William Andrew White II (June 16, 1874 – September 9, 1936) was a Nova Scotian who was commissioned as the first black officer in the British army.[1] He served in World War I as a chaplain, the only black chaplain in the British Army during the war.

He and his wife had thirteen children, many of whom achieved national distinction. They included classical singer Portia White and politicians Bill White and Jack White. In 1936, White was awarded an honorary doctorate from Acadia University, the first Black Canadian to be given an honorary doctorate.[2]

Early years[edit]

White was born in 1874 to former slaves in King and Queen County, Virginia. His family moved to the city of Baltimore, Maryland, where he attended public school.
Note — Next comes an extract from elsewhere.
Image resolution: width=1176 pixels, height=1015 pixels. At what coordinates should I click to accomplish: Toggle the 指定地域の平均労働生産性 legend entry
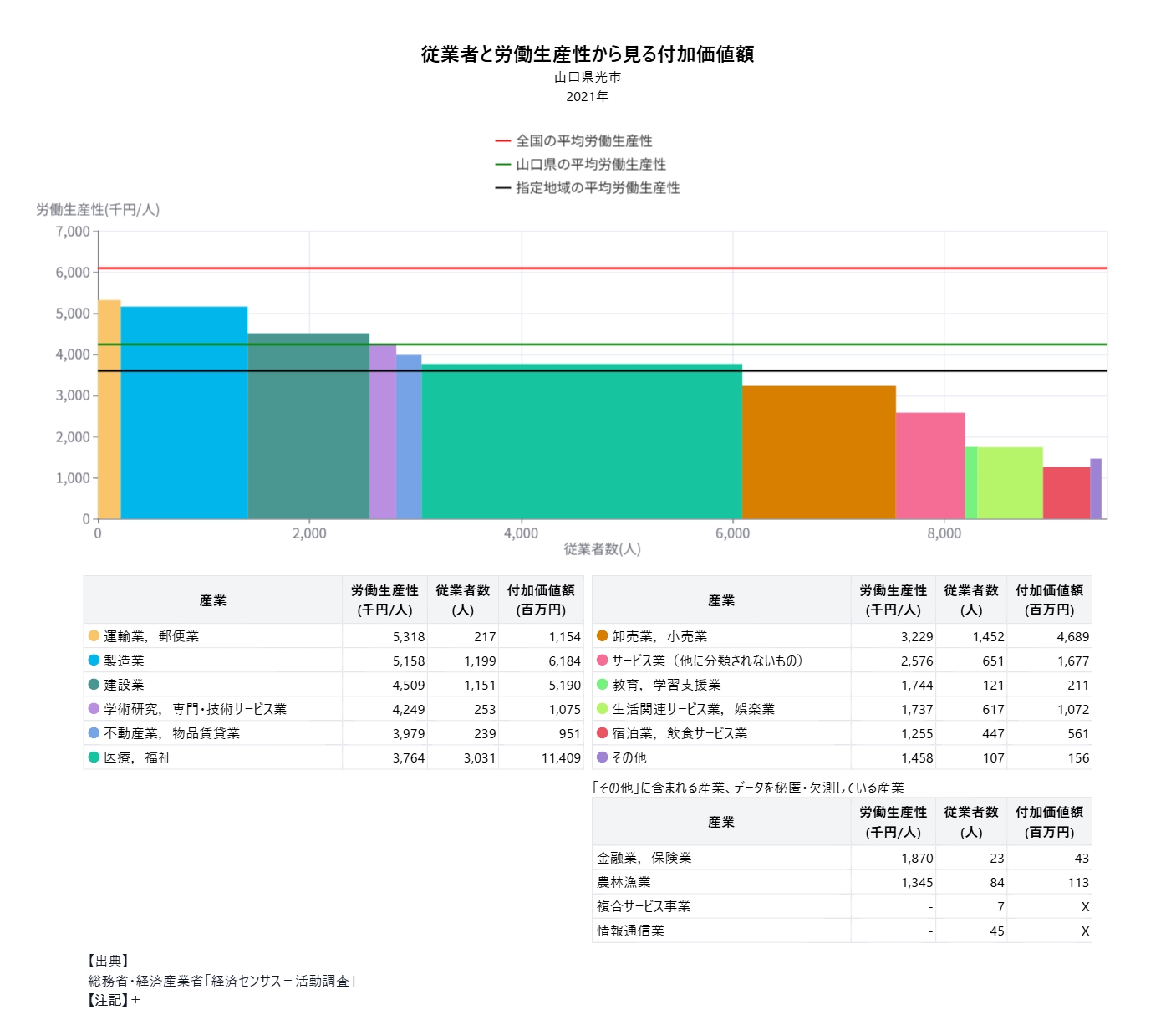596,188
After a Canadian school teacher of his impressed him with descriptions of the province, where freed American slaves had been resettled after the Revolutionary War, White moved to Nova Scotia in 1900.[3] He had imagined this land as his key to freedom. He became the second black man accepted by Acadia University, and in 1903 became its first black graduate. White graduated with an arts degree in theology, and was ordained a Baptist minister. He worked the next two years as a traveling missionary for the African Baptist churches of Nova Scotia.[3]

Family[edit]

White met and married Izie Dora White (no relation) of Mill Village, Nova Scotia. She was a descendant of Black Loyalists. Together they raised a family of thirteen children. One of their daughters, Portia White, became a world-famous singer.[3] Son Bill White Jr., became the first Black Canadian to run for federal political office in Canada when he stood as a candidate for the Co-operative Commonwealth Federation in the 1949 federal election. Son Jack, was a noted Canadian labour union activist and the second black candidate to run for office in the Legislative Assembly of Ontario.

World War 1[edit]

In 1916, White enlisted in the No. 2 Construction Battalion, an all-black segregated unit serving in World War I.[4] He was the only black chaplain in the British Army and was a commissioned officer serving with the rank of Honorary Captain.[4]

Ministry[edit]

Following the war, White returned to Halifax and was called to Cornwallis Street Baptist Church. He served as rector for more than 17 years. During the early 1930s, his services were broadcast over the radio every month, and they were heard throughout the Maritimes.[3] He died of cancer on September 9, 1936 in Halifax.[5][3]

Legacy and honours[edit]

  • He was the first black person to be honoured with a Doctorate of Divinity from Acadia.
  • White and Izie Dora's grandchildren include Senator Donald Oliver, politician and activist Sheila White, and folk musician Chris White. The novelist and playwright George Elliott Clarke is a great-grandson.
  • Their great-nephew, actor and filmmaker Anthony Sherwood, produced a documentary film entitled, Honour Before Glory. This was based on the diary of William White while he served in France during the Great War.

See also[edit]

References and notes[edit]

  1. ^ "George Elliott Clarke First black officer in British Army blazed trail but dreams were thwarted". The Globe and Mail. 1 August 2014
  2. ^ "William A. White", Our Roots
  3. ^ a b c d e "Pictorial on Black History, Nova Scotia; William A. White". Our Roots. University of Calgary, Université Laval. 2006. Retrieved 2007-02-23.
  4. ^ a b Chaplin-Thomas, Charmion (2006-04-14). "July 5, 1916". Fourth Dimension. Canadian Military Engineers Association (CMEA) and The Department of National Defence. Retrieved 2007-02-23.
  5. ^ "William A. White Death Record", Nova Scotia Archives
6. https://montrealgazette.com/entertainment/arts/for-black-battalion-not-all-fights-were-on-the-battlefield
7. http://www.collectionscanada.gc.ca/03/0360_e.html
8. http://www.cbc.ca/news/canada/nova-scotia/ns-celebrates-100-anniversary-all-black-unit-1.3481001
9. http://thechronicleherald.ca/canada/1347386-nova-scotia-celebrates-100th-anniversary-of-all-black-unit-fighting-to-fight

External links[edit]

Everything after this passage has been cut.